Marina Kvaskoff, Ph.D., from the Institut National de la Santé et de la Recherche Médicale in Villejuif, France, and colleagues compared the risk factors for LMM versus those for SSM. A total of 49 patients with LMM and 141 with SSM (aged 14 to 86 years at diagnosis in 1979 and 1980) and 232 controls were interviewed during 1980 and 1981. Response rates were 97.1 and 91.8 percent in cases and controls, respectively. Multinomial logistic regression analysis was used to estimate risk of SSM and LMM in relation to phenotypic and environmental factors.

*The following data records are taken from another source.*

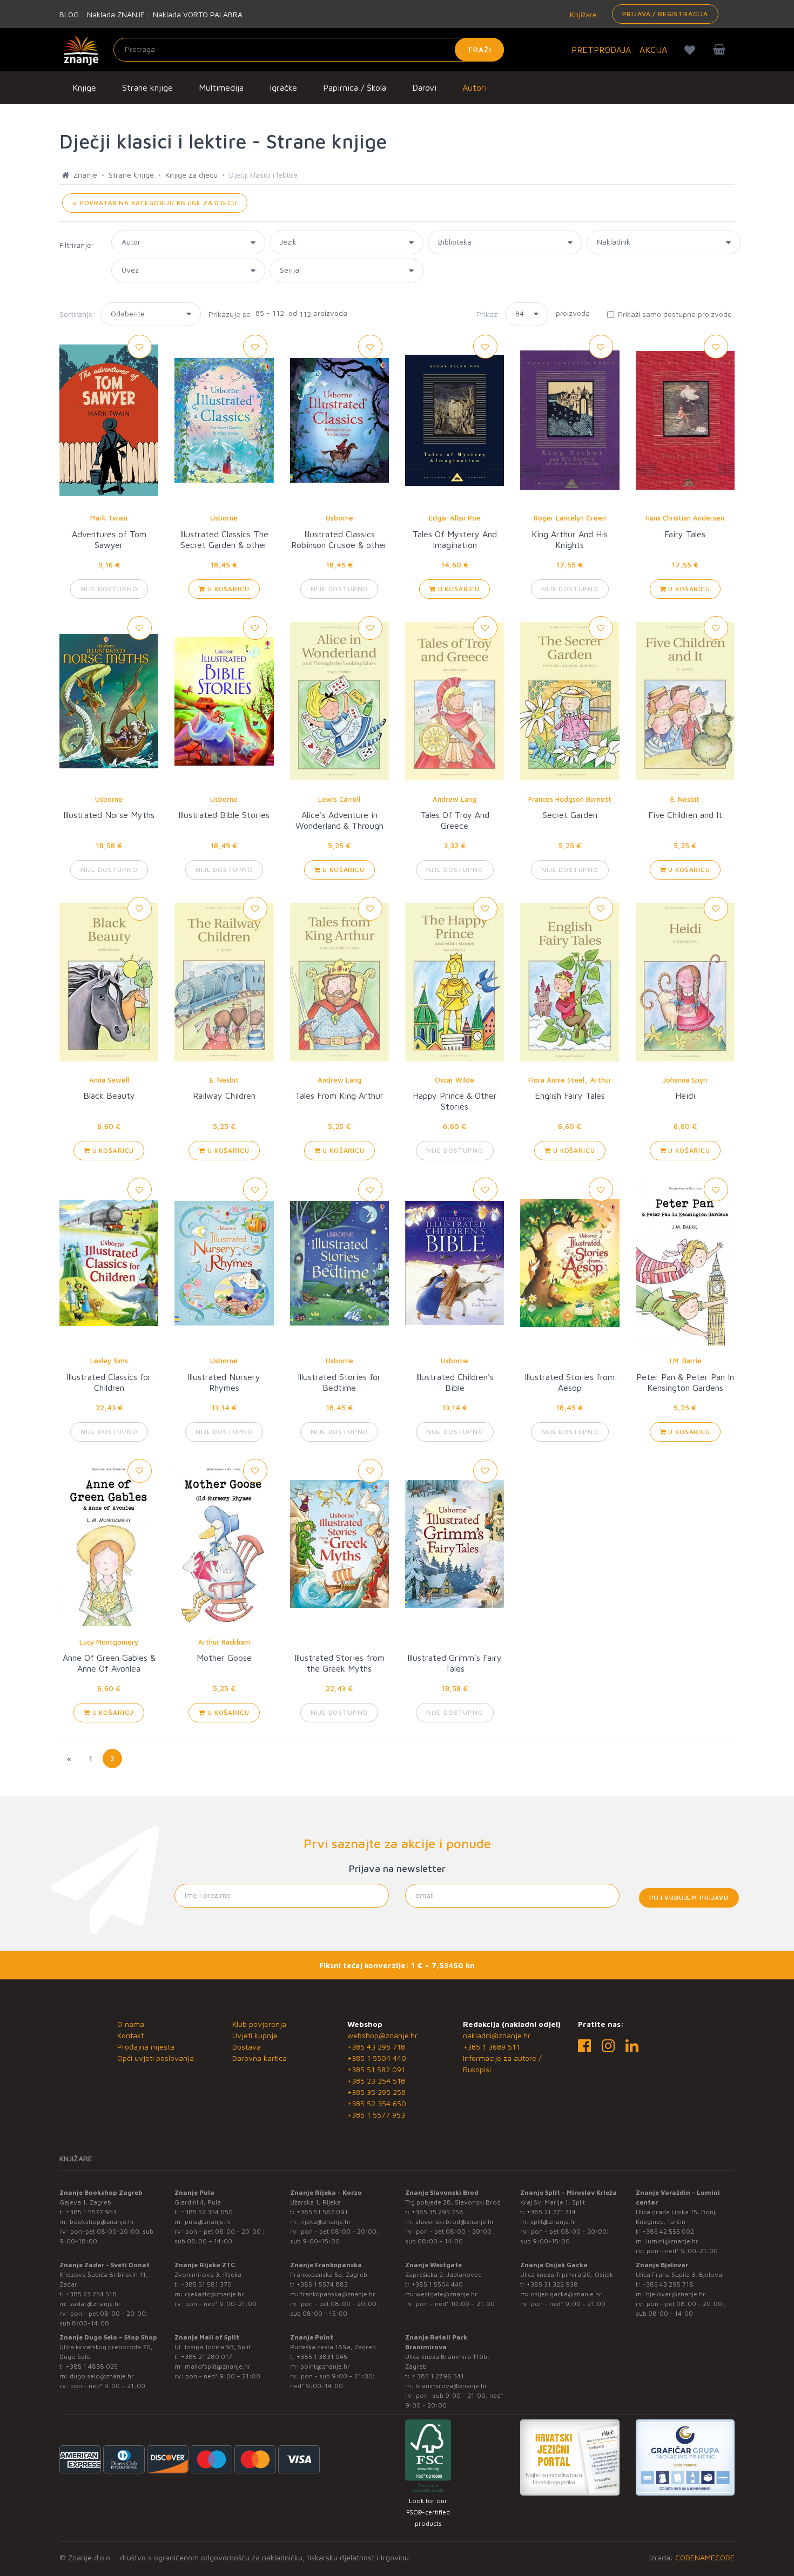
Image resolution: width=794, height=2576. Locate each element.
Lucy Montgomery (108, 1642)
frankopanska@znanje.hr (337, 2294)
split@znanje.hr (553, 2221)
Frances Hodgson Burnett (569, 799)
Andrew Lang (454, 799)
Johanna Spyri (685, 1080)
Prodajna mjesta (145, 2046)
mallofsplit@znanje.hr (218, 2366)
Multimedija (221, 87)
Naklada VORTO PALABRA (198, 14)
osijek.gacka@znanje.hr (566, 2294)
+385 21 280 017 (206, 2356)
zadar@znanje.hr (95, 2304)
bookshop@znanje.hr (102, 2221)
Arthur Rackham (224, 1642)
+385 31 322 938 (552, 2284)
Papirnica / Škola (354, 87)
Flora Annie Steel (556, 1080)
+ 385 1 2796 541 (438, 2376)
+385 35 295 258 (376, 2092)
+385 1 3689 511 (491, 2046)
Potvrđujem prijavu (689, 1898)
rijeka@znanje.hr (325, 2221)
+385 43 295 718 (376, 2046)
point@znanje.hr (325, 2366)
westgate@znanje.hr (446, 2294)
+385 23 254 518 (376, 2080)
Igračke (283, 87)
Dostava (246, 2046)
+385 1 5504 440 (376, 2058)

The investigators found that the number of solar lentigines was the strongest predictor of LMM versus being a significantly weaker predictor of SSM (odds ratio [OR], 15.93 versus 4.61). Having a history of skin cancer correlated significantly with LMM (OR, 2.84) but not with SSM. The number of nevi was the strongest determinant of SSM and had a significantly weaker association with LMM (OR, 23.22 versus 3.60). Multiple lifetime sunburns were not associated with LMM, but almost tripled the risk of SSM. The number of solar keratoses, and having a sun sensitive complexion (freckling, light eye/hair colors, and sunburn propensity) were associated with two- to five-fold increased risks for both SSM and LMM.
"Our data support the hypothesis that LMM and SSM have distinct etiologies," the authors write.